Data Package as a Service

This is a mirror of a challenge pitched for the DINAcon HACKnight next week. See also:

Find the latest version and other project ideas here:


Open-data-by-default web applications like Flask-based CKAN or dribdat (that runs this site), Django-based SDPP, search engines like OpenSearch, etc., offer full-text search of their content and other APIs as a standard feature. For quickly sharing single datasets or developing ‚single page applications‘ (SPAs) or visualizations, using a large backend application like this may be excessive.

I’m supporting Portal.js and Livemark, which accomplish this very well - but sometimes want something even simpler and more integrated in my data stack of Python and Pandas. There are portal previews, linked data endpoints, and wonderful tools like Datasette to dive into a resource, but this might not be ideal for tinkering with data in code. Providing data services through a statically-generated site like JKAN or Datacentral is another cheap and cheerful option. You may already be working on a data science notebook in Jupyter, R Shiny or Observable, but having issues preparing your data on your own.

While working with Frictionless Data, a global initiative to improve the way quality open data is crowdsourced - I often wished that there was a way to put a quick API around a Data Package. On top of it, a user interface …or a data science notebook …or a natural language interface could be built. The proposed project DaatS is a service in Python and Pandas, which instantly turns a Data Package into an API.

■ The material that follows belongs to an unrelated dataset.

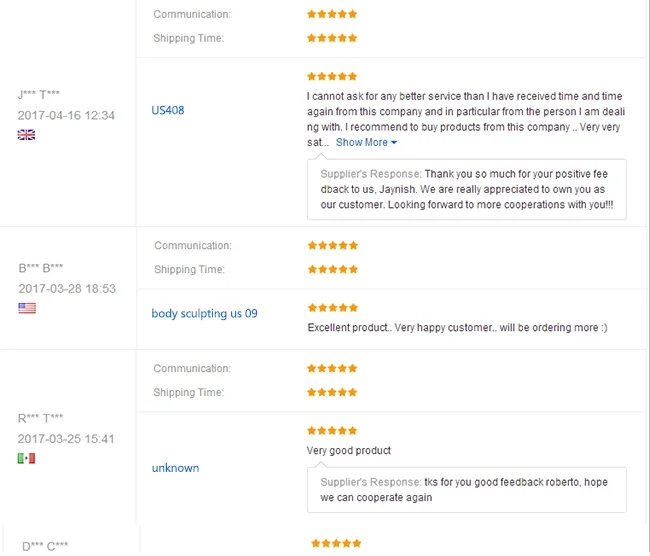Click reviewer name R*** T***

You can see the idea in action, combined with Wikidata, as part of a recent project: Living Herbarium (GLAMhack 2022). Another example with data scraping automation in: Baumkadaster.


{ hacknight challenges }

Create a Data Package. It might be your first or your 99th. It is easy and fun to scrape some data off the web and put some shiny wrapping and „nutritional“ guidance around it. Ask @loleg if you need some help here, or see this or this detailed guide.

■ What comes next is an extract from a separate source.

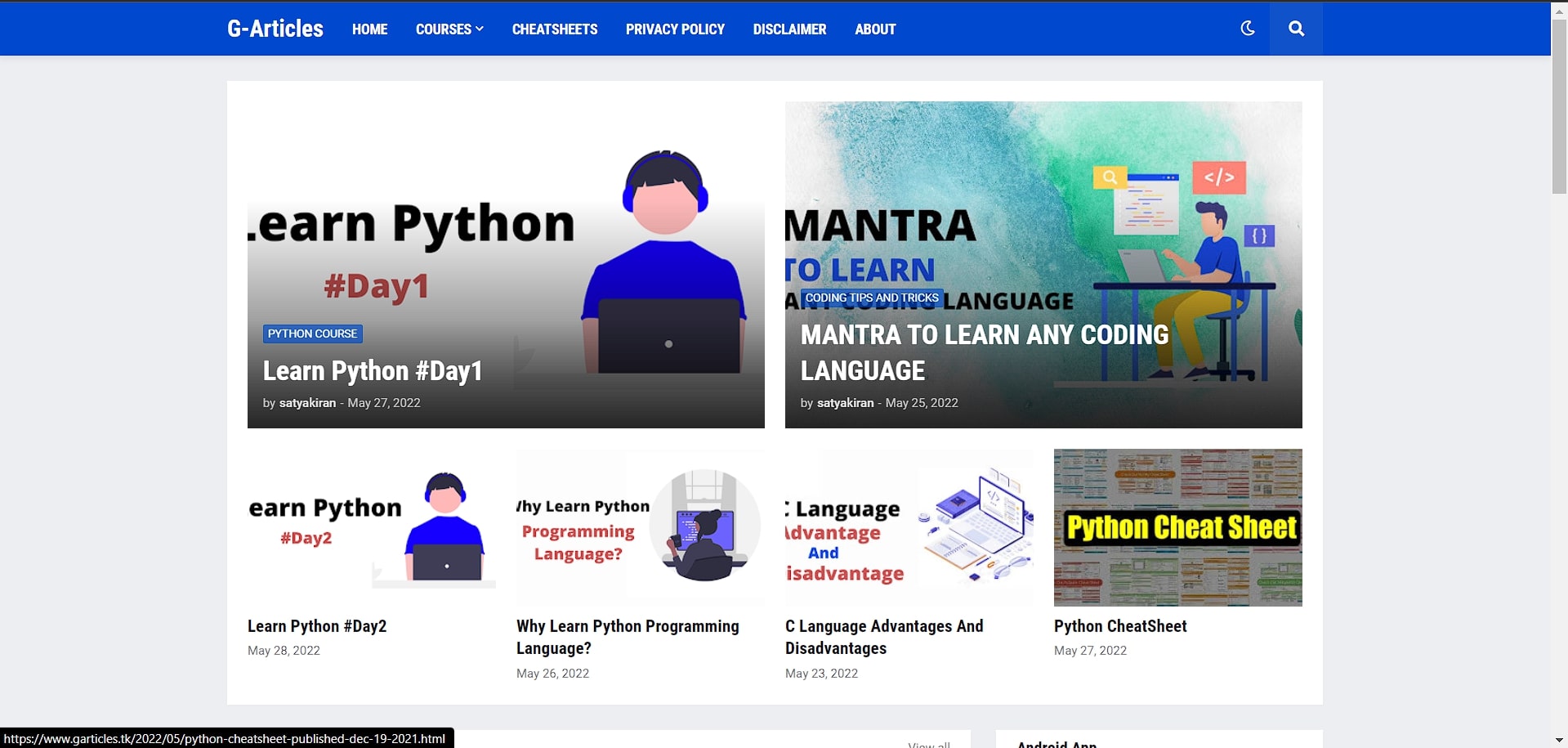Visit the Disclaimer page
The width and height of the screenshot is (1568, 748).
[x=789, y=29]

Use the DaatS template to add a repo with boilerplate code on your GitHub account. Or just download the repository to your local machine. Follow the README to install the packages, and drop in your datapackage.json and CSV dataset. Use your browser or an API testing tool to run some queries, and you should see it paginating and searching your data.

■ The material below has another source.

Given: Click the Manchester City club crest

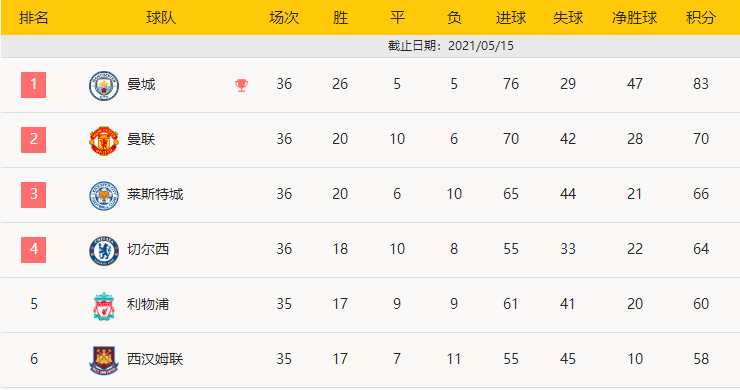Looking at the screenshot, I should point(104,85).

Write a converter to patch your DaatS service into a no-code workflow. This could be a Proxeus node, a Node-RED, an Airtable or Slack workflow step, a GitHub Action, etc. Whatever would potentially scratch your own itch. Make it super easy for users to connect a dataset and invoke search queries or even statistical / data science functions as embedded in their process.

The idea of connecting this project to workflows would be to think of this API-fication of a dataset as a data transformation step, something a user might want to add with a couple of clicks to their data collection in order to benefit from Frictionless Data tools and other components in the open data ecosystem.